# What needs to be done
Retype, without changes or pictures, only the lines that begin at the one containing "Kröpelin Aktuell (34, 1329)" and end at the last line of the records that follow.

(Supplied records Opens)

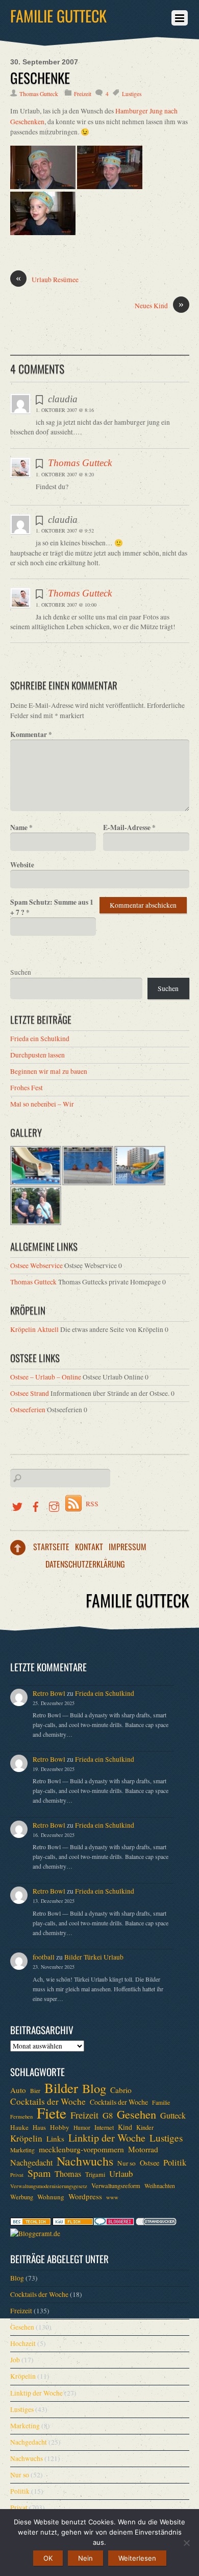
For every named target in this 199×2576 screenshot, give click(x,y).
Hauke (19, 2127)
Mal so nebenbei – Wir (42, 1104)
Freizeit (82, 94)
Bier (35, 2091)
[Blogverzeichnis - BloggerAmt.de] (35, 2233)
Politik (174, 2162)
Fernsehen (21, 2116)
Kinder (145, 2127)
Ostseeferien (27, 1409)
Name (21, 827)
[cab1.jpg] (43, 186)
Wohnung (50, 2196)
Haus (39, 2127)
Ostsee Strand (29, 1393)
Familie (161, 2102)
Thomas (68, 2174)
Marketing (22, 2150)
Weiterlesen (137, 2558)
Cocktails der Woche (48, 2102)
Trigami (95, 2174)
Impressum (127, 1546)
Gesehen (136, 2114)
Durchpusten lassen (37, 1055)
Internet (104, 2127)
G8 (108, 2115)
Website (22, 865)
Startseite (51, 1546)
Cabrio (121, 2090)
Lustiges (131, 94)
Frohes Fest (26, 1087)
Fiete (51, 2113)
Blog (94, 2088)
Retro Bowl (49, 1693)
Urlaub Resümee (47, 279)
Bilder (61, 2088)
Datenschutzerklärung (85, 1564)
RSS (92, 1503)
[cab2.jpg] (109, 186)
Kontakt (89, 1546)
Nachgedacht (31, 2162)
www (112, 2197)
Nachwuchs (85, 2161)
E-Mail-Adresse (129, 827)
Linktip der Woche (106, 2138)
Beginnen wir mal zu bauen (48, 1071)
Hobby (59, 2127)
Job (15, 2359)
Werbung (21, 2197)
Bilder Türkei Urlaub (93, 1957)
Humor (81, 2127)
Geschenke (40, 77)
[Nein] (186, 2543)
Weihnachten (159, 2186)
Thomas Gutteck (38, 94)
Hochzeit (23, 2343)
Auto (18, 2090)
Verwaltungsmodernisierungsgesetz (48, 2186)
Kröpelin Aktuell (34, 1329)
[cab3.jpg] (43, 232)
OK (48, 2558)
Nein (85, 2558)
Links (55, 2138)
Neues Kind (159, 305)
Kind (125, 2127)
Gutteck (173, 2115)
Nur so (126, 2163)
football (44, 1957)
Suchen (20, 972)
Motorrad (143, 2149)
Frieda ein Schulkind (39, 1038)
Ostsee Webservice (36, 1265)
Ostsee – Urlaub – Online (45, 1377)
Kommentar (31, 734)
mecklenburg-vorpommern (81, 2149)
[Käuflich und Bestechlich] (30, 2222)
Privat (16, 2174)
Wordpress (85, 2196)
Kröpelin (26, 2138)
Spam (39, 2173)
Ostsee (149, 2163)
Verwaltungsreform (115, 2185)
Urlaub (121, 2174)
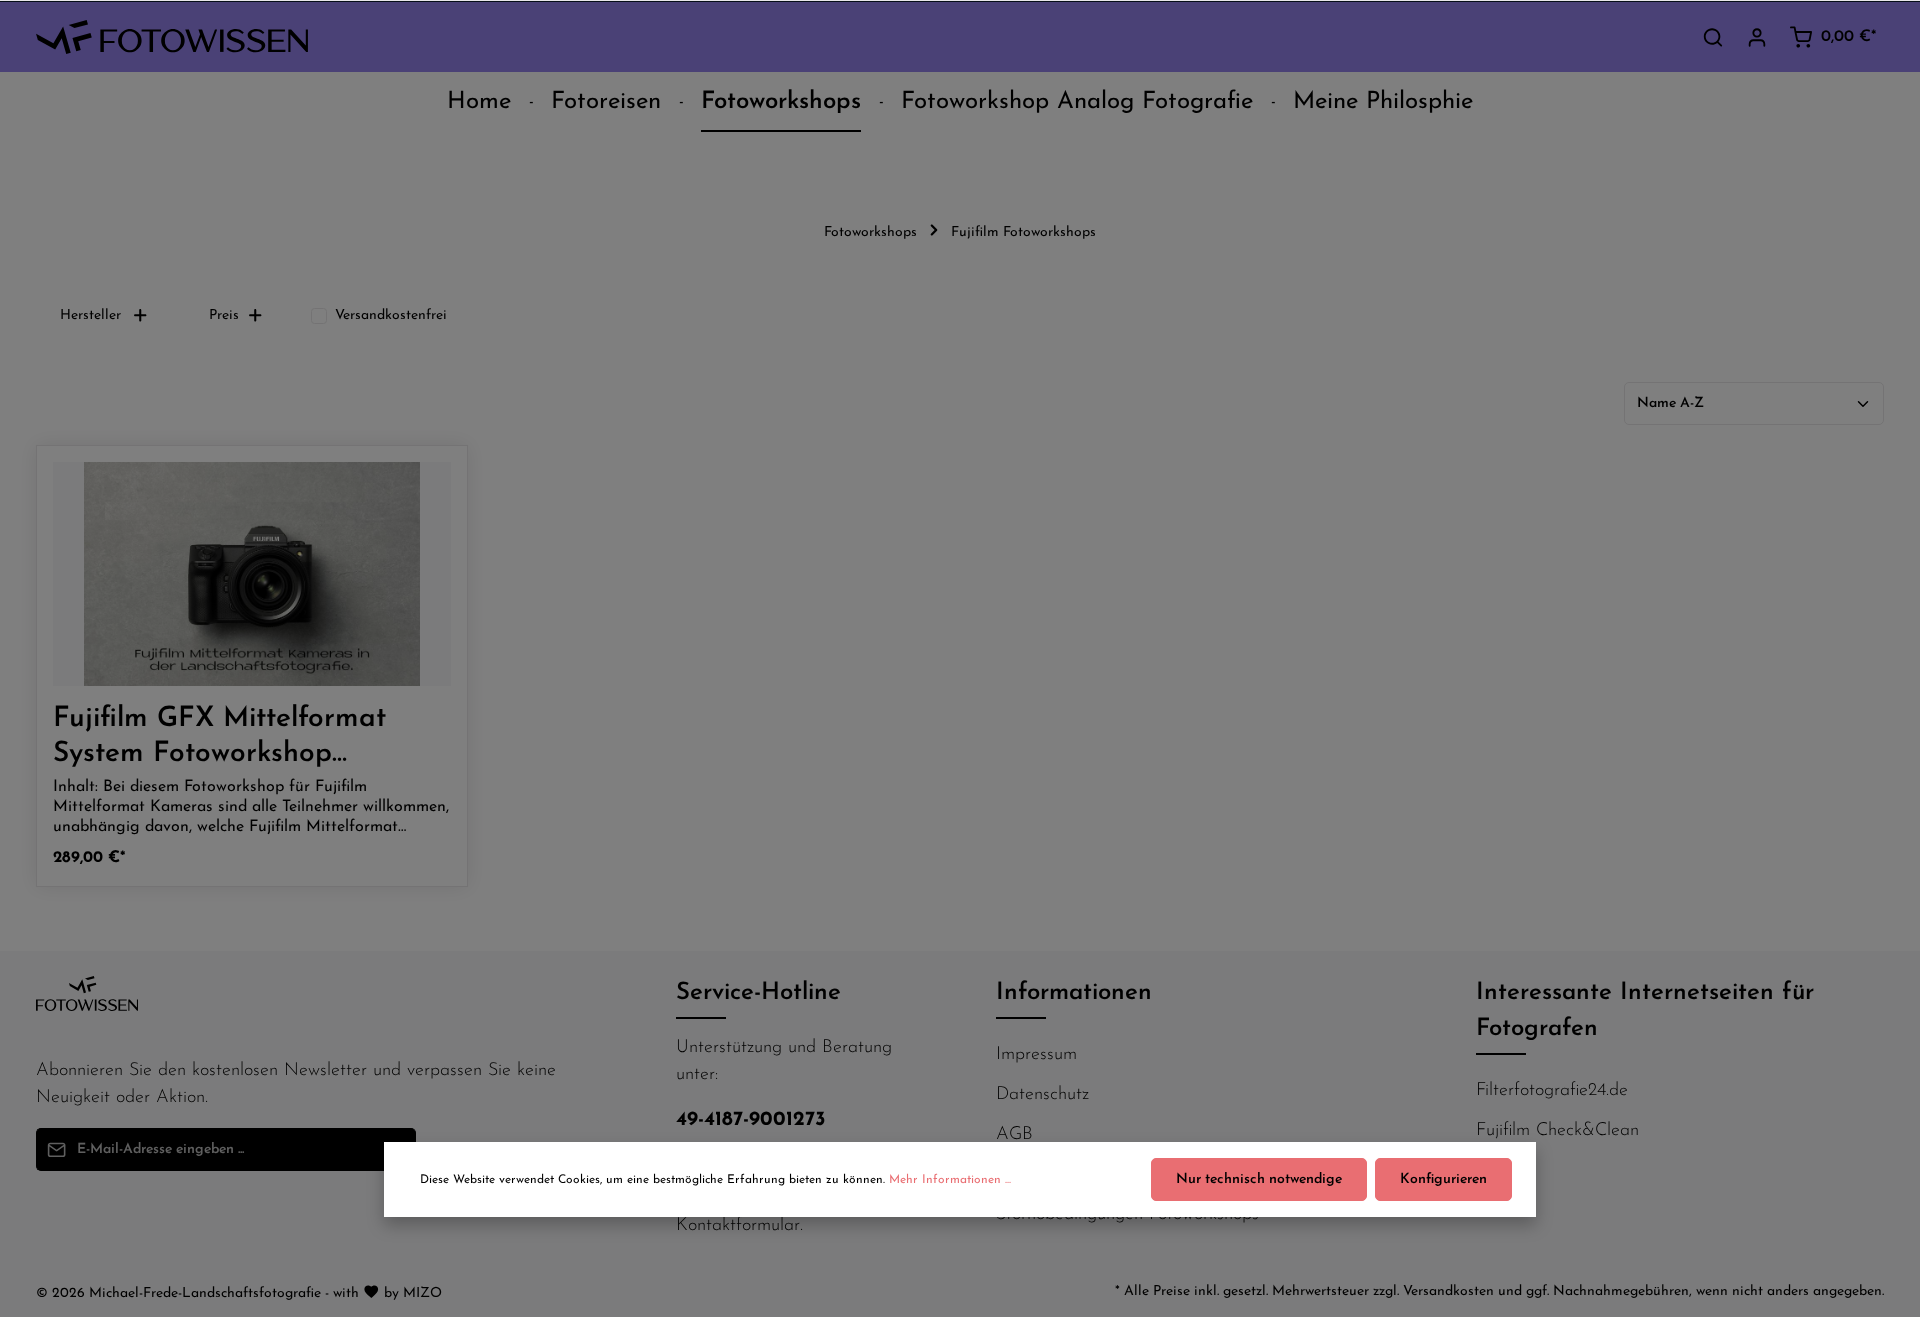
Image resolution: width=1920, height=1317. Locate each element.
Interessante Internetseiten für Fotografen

(Supplied records Closes)

# Exercise output
Kröpelin Aktuell (34, 1329)
[cab3.jpg] (43, 232)
OK (48, 2558)
Nein (85, 2558)
Links (55, 2138)
Neues Kind (159, 305)
Kind (125, 2127)
Gutteck (173, 2115)
Nur so (126, 2163)
football (44, 1957)
Suchen (20, 972)
Motorrad (143, 2149)
Frieda ein Schulkind (39, 1038)
Ostsee Webservice (36, 1265)
Ostsee – Urlaub – Online (45, 1377)
Kommentar (31, 734)
mecklenburg-vorpommern (81, 2149)
[Käuflich und Bestechlich] (30, 2222)
Privat (16, 2174)
Wordpress (85, 2196)
Kröpelin (26, 2138)
Spam (39, 2173)
Ostsee (149, 2163)
Verwaltungsreform (115, 2185)
Urlaub (121, 2174)
Image resolution: width=1920, height=1317. Locate each element.
Interessante Internetseiten für Fotografen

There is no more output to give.